== Stated exercise ==
Revise the lines below by substituting "interface agent" for every occurrence of "GUI agent", leaving all other text unchanged.

== Task material ==
________________________

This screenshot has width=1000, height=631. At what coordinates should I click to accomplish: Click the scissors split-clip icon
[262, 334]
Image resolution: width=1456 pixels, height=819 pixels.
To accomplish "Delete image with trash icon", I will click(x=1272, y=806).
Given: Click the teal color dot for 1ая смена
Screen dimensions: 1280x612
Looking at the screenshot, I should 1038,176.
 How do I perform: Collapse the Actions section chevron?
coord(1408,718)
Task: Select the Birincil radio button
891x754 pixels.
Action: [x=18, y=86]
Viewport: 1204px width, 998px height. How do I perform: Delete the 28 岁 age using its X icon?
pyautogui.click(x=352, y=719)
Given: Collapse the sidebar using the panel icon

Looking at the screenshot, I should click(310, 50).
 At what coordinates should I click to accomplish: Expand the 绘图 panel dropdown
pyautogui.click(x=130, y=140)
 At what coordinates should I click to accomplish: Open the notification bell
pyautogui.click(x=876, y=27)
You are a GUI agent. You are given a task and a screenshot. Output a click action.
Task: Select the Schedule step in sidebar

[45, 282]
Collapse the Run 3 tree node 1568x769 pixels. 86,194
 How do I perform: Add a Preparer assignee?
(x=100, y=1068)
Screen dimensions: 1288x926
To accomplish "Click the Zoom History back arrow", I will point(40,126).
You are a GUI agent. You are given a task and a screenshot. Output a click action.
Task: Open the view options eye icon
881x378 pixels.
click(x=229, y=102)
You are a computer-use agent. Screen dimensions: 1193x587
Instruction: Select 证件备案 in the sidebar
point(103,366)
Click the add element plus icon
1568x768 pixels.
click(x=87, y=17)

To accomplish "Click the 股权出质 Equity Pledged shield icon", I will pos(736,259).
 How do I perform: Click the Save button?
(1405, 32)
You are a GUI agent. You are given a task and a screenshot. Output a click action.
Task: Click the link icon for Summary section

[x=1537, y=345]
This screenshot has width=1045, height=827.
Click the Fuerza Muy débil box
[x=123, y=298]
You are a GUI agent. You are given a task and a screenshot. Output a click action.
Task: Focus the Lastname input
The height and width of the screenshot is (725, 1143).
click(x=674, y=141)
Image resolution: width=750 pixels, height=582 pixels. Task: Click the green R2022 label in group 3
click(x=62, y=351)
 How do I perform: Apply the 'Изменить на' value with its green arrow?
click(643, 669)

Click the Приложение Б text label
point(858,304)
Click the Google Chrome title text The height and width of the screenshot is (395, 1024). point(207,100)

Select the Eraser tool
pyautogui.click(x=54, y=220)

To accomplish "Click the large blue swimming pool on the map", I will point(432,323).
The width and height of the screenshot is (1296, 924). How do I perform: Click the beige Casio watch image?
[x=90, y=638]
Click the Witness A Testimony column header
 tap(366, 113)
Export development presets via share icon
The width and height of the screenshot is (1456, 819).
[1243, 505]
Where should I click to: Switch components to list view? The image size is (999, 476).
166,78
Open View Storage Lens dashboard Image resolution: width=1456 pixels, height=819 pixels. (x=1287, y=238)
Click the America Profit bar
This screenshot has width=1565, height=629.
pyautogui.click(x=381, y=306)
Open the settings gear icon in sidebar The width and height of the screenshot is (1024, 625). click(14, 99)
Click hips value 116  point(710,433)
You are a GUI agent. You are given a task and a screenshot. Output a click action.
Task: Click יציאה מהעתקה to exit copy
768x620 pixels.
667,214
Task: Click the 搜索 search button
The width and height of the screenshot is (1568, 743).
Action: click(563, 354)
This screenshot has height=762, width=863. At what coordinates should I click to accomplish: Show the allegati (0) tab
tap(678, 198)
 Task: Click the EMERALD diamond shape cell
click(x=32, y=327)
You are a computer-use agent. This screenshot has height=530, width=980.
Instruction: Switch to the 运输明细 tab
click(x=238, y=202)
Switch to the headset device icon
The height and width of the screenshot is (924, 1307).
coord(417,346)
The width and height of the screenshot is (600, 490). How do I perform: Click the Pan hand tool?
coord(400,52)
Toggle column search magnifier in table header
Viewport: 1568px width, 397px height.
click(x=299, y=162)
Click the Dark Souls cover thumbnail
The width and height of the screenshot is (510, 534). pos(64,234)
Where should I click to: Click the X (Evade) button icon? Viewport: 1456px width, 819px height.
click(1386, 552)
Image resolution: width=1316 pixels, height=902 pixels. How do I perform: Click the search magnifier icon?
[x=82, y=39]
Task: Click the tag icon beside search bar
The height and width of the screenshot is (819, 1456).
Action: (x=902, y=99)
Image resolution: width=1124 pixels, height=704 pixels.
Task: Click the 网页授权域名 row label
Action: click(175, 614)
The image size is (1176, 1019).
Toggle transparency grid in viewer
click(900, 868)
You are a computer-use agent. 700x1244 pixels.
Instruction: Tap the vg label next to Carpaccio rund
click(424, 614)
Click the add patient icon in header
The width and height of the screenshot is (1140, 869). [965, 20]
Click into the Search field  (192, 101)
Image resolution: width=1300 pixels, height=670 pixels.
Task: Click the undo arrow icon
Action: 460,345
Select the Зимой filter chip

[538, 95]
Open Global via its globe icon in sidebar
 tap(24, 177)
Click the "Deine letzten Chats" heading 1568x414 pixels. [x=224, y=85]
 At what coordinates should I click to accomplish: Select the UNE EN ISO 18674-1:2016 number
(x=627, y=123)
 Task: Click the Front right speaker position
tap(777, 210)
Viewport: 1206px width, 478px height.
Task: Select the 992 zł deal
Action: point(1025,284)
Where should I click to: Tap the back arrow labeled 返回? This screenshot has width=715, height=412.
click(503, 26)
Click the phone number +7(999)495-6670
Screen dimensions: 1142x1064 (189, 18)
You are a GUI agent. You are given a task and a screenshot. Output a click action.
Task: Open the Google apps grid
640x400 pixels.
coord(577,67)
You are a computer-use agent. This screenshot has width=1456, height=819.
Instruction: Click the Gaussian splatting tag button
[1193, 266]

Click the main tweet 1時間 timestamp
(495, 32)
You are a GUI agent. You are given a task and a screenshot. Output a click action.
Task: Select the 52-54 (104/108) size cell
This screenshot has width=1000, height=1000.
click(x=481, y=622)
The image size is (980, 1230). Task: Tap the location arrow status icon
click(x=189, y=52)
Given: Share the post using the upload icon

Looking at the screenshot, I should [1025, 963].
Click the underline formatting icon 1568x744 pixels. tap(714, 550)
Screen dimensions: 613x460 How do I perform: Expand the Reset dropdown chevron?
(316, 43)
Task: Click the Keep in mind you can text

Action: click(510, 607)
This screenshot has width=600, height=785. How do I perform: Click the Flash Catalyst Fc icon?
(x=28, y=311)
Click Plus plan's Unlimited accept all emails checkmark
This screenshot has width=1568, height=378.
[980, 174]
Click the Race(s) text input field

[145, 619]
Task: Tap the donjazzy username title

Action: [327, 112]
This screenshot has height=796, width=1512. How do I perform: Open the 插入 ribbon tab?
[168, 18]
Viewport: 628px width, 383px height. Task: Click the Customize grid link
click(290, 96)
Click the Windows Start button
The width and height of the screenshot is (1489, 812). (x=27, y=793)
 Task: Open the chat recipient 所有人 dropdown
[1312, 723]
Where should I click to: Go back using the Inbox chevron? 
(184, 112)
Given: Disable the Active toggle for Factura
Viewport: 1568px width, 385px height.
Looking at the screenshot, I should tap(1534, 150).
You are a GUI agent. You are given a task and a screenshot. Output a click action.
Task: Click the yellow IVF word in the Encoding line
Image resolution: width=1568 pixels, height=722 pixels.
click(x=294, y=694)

________________________

== Correct response ==
This screenshot has width=1000, height=631. At what coordinates should I click to accomplish: Click the scissors split-clip icon
[262, 334]
Image resolution: width=1456 pixels, height=819 pixels.
To accomplish "Delete image with trash icon", I will click(x=1272, y=806).
Given: Click the teal color dot for 1ая смена
Screen dimensions: 1280x612
Looking at the screenshot, I should 1038,176.
 How do I perform: Collapse the Actions section chevron?
coord(1408,718)
Task: Select the Birincil radio button
891x754 pixels.
Action: [x=18, y=86]
Viewport: 1204px width, 998px height. How do I perform: Delete the 28 岁 age using its X icon?
pyautogui.click(x=352, y=719)
Given: Collapse the sidebar using the panel icon

Looking at the screenshot, I should click(310, 50).
 At what coordinates should I click to accomplish: Expand the 绘图 panel dropdown
pyautogui.click(x=130, y=140)
 At what coordinates should I click to accomplish: Open the notification bell
pyautogui.click(x=876, y=27)
You are a interface agent. You are given a task and a screenshot. Output a click action.
Task: Select the Schedule step in sidebar

[45, 282]
Collapse the Run 3 tree node 1568x769 pixels. 86,194
 How do I perform: Add a Preparer assignee?
(x=100, y=1068)
Screen dimensions: 1288x926
To accomplish "Click the Zoom History back arrow", I will point(40,126).
You are a interface agent. You are given a task and a screenshot. Output a click action.
Task: Open the view options eye icon
881x378 pixels.
click(x=229, y=102)
You are a computer-use agent. Screen dimensions: 1193x587
Instruction: Select 证件备案 in the sidebar
point(103,366)
Click the add element plus icon
1568x768 pixels.
click(x=87, y=17)

To accomplish "Click the 股权出质 Equity Pledged shield icon", I will pos(736,259).
 How do I perform: Click the Save button?
(1405, 32)
You are a interface agent. You are given a task and a screenshot. Output a click action.
Task: Click the link icon for Summary section

[x=1537, y=345]
This screenshot has width=1045, height=827.
Click the Fuerza Muy débil box
[x=123, y=298]
You are a interface agent. You are given a task and a screenshot. Output a click action.
Task: Focus the Lastname input
The height and width of the screenshot is (725, 1143).
click(x=674, y=141)
Image resolution: width=750 pixels, height=582 pixels. Task: Click the green R2022 label in group 3
click(x=62, y=351)
 How do I perform: Apply the 'Изменить на' value with its green arrow?
click(643, 669)

Click the Приложение Б text label
point(858,304)
Click the Google Chrome title text The height and width of the screenshot is (395, 1024). point(207,100)

Select the Eraser tool
pyautogui.click(x=54, y=220)

To accomplish "Click the large blue swimming pool on the map", I will point(432,323).
The width and height of the screenshot is (1296, 924). How do I perform: Click the beige Casio watch image?
[x=90, y=638]
Click the Witness A Testimony column header
 tap(366, 113)
Export development presets via share icon
The width and height of the screenshot is (1456, 819).
[1243, 505]
Where should I click to: Switch components to list view? The image size is (999, 476).
166,78
Open View Storage Lens dashboard Image resolution: width=1456 pixels, height=819 pixels. (x=1287, y=238)
Click the America Profit bar
This screenshot has width=1565, height=629.
pyautogui.click(x=381, y=306)
Open the settings gear icon in sidebar The width and height of the screenshot is (1024, 625). click(14, 99)
Click hips value 116  point(710,433)
You are a interface agent. You are given a task and a screenshot. Output a click action.
Task: Click יציאה מהעתקה to exit copy
768x620 pixels.
667,214
Task: Click the 搜索 search button
The width and height of the screenshot is (1568, 743).
Action: click(563, 354)
This screenshot has height=762, width=863. At what coordinates should I click to accomplish: Show the allegati (0) tab
tap(678, 198)
 Task: Click the EMERALD diamond shape cell
click(x=32, y=327)
You are a computer-use agent. This screenshot has height=530, width=980.
Instruction: Switch to the 运输明细 tab
click(x=238, y=202)
Switch to the headset device icon
The height and width of the screenshot is (924, 1307).
coord(417,346)
The width and height of the screenshot is (600, 490). How do I perform: Click the Pan hand tool?
coord(400,52)
Toggle column search magnifier in table header
Viewport: 1568px width, 397px height.
click(x=299, y=162)
Click the Dark Souls cover thumbnail
The width and height of the screenshot is (510, 534). pos(64,234)
Where should I click to: Click the X (Evade) button icon? Viewport: 1456px width, 819px height.
click(1386, 552)
Image resolution: width=1316 pixels, height=902 pixels. How do I perform: Click the search magnifier icon?
[x=82, y=39]
Task: Click the tag icon beside search bar
The height and width of the screenshot is (819, 1456).
Action: (x=902, y=99)
Image resolution: width=1124 pixels, height=704 pixels.
Task: Click the 网页授权域名 row label
Action: click(175, 614)
The image size is (1176, 1019).
Toggle transparency grid in viewer
click(900, 868)
You are a computer-use agent. 700x1244 pixels.
Instruction: Tap the vg label next to Carpaccio rund
click(424, 614)
Click the add patient icon in header
The width and height of the screenshot is (1140, 869). [965, 20]
Click into the Search field  (192, 101)
Image resolution: width=1300 pixels, height=670 pixels.
Task: Click the undo arrow icon
Action: 460,345
Select the Зимой filter chip

[538, 95]
Open Global via its globe icon in sidebar
 tap(24, 177)
Click the "Deine letzten Chats" heading 1568x414 pixels. [x=224, y=85]
 At what coordinates should I click to accomplish: Select the UNE EN ISO 18674-1:2016 number
(x=627, y=123)
 Task: Click the Front right speaker position
tap(777, 210)
Viewport: 1206px width, 478px height.
Task: Select the 992 zł deal
Action: point(1025,284)
Where should I click to: Tap the back arrow labeled 返回? This screenshot has width=715, height=412.
click(503, 26)
Click the phone number +7(999)495-6670
Screen dimensions: 1142x1064 (189, 18)
You are a interface agent. You are given a task and a screenshot. Output a click action.
Task: Open the Google apps grid
640x400 pixels.
coord(577,67)
You are a computer-use agent. This screenshot has width=1456, height=819.
Instruction: Click the Gaussian splatting tag button
[1193, 266]

Click the main tweet 1時間 timestamp
(495, 32)
You are a interface agent. You are given a task and a screenshot. Output a click action.
Task: Select the 52-54 (104/108) size cell
This screenshot has width=1000, height=1000.
click(x=481, y=622)
The image size is (980, 1230). Task: Tap the location arrow status icon
click(x=189, y=52)
Given: Share the post using the upload icon

Looking at the screenshot, I should [1025, 963].
Click the underline formatting icon 1568x744 pixels. tap(714, 550)
Screen dimensions: 613x460 How do I perform: Expand the Reset dropdown chevron?
(316, 43)
Task: Click the Keep in mind you can text

Action: click(510, 607)
This screenshot has width=600, height=785. How do I perform: Click the Flash Catalyst Fc icon?
(x=28, y=311)
Click Plus plan's Unlimited accept all emails checkmark
This screenshot has width=1568, height=378.
[980, 174]
Click the Race(s) text input field

[145, 619]
Task: Tap the donjazzy username title

Action: [327, 112]
This screenshot has height=796, width=1512. How do I perform: Open the 插入 ribbon tab?
[168, 18]
Viewport: 628px width, 383px height. Task: Click the Customize grid link
click(290, 96)
Click the Windows Start button
The width and height of the screenshot is (1489, 812). (x=27, y=793)
 Task: Open the chat recipient 所有人 dropdown
[1312, 723]
Where should I click to: Go back using the Inbox chevron? 
(184, 112)
Given: Disable the Active toggle for Factura
Viewport: 1568px width, 385px height.
Looking at the screenshot, I should tap(1534, 150).
You are a interface agent. You are given a task and a screenshot. Output a click action.
Task: Click the yellow IVF word in the Encoding line
Image resolution: width=1568 pixels, height=722 pixels.
click(x=294, y=694)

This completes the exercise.